# [Complete the following]
1. Reproduce verbatim the part of the blog post starting with "After some careful" and going on through "and forget it!".
2. In one to three sentences, explain why the overnight jook made in the slow cooker failed, according to the blog post.

# [Passage to read]
Why can’t the guy who runs that cart realize that he’s parked the freaking cart just across the street from the gym where all of us are just trying to do the right, healthy thing to start their day, and all he is doing is creating a distraction?!

Slow cooker

Ever since I got my beloved slow cooker a couple of weeks ago, I’ve been trying to find as many recipes as possible to use to get the biggest bang for my buck on my purchase. I hesitated about buying it for the longest time because of our extremely limited space in our Manhattan kitchen, but I finally caved in (this slow cooker takes up about half our entire counter space!). Last week, I made the easiest chicken wing stock that cooked overnight and was ready in the morning. This week, I tried to use the slow cooker overnight for jook… and failed.

After some careful inspection on the recipe I found, it said that despite it being cooked in a slow cooker on “program” mode, I’m actually still supposed to open it occasionally to stir it, otherwise the rice will sink to the bottom, and thus it won’t break down gracefully the way congee rice is supposed to. I was so irritated that morning. The whole point of a slow cooker is to be able to program it, set it and forget it!

This week’s job is to slow cook a turkey breast and drum sticks, so I’m still on a quest to make as much use out of this machine as possible.

Macaron making class

Tonight, despite being a snow day at work, which resulted in the office being closed, I went to a macaron making class that Chris got me for Christmas. The snow storm wasn’t as bad as everyone anticipated (because New Yorkers are neurotic and over hype everything weather related), but despite that, only five out of eight participants who signed up for this class showed up. That was fine by me because that just meant we had more personalized attention, more space, and most importantly, more macarons to take home.

Before the class began, the students and I made some small talk with the pastry chef, who is from a small town in Brittany, France. I knew he was French, which was clear from his very thick accent, so I asked him where he was from in France. As soon as he said Brittany, I said, “That’s the place where kouign amann originates!” He laughs and says, “Wow, you know that!” He then proceeds to tell us how annoyed he is when he meets a lot of Americans, who just assume that because he is French, he must be from Paris. “That’s like when Americans travel and they tell people they are from the U.S., and people were to respond, ‘oh, you’re from New York City!'”

# [Dataset section]

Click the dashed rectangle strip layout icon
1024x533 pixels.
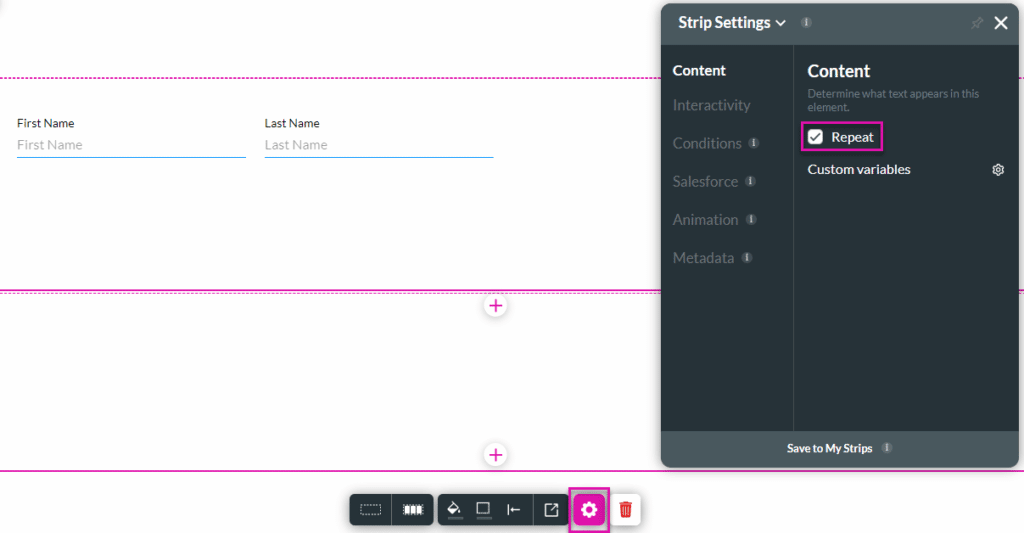[x=371, y=510]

# [Answer set]
1.
After some careful inspection on the recipe I found, it said that despite it being cooked in a slow cooker on “program” mode, I’m actually still supposed to open it occasionally to stir it, otherwise the rice will sink to the bottom, and thus it won’t break down gracefully the way congee rice is supposed to. I was so irritated that morning. The whole point of a slow cooker is to be able to program it, set it and forget it!

2. The recipe said that even on "program" mode the slow cooker had to be opened occasionally to stir the jook. Without stirring, the rice sinks to the bottom and doesn't break down the way congee rice is supposed to.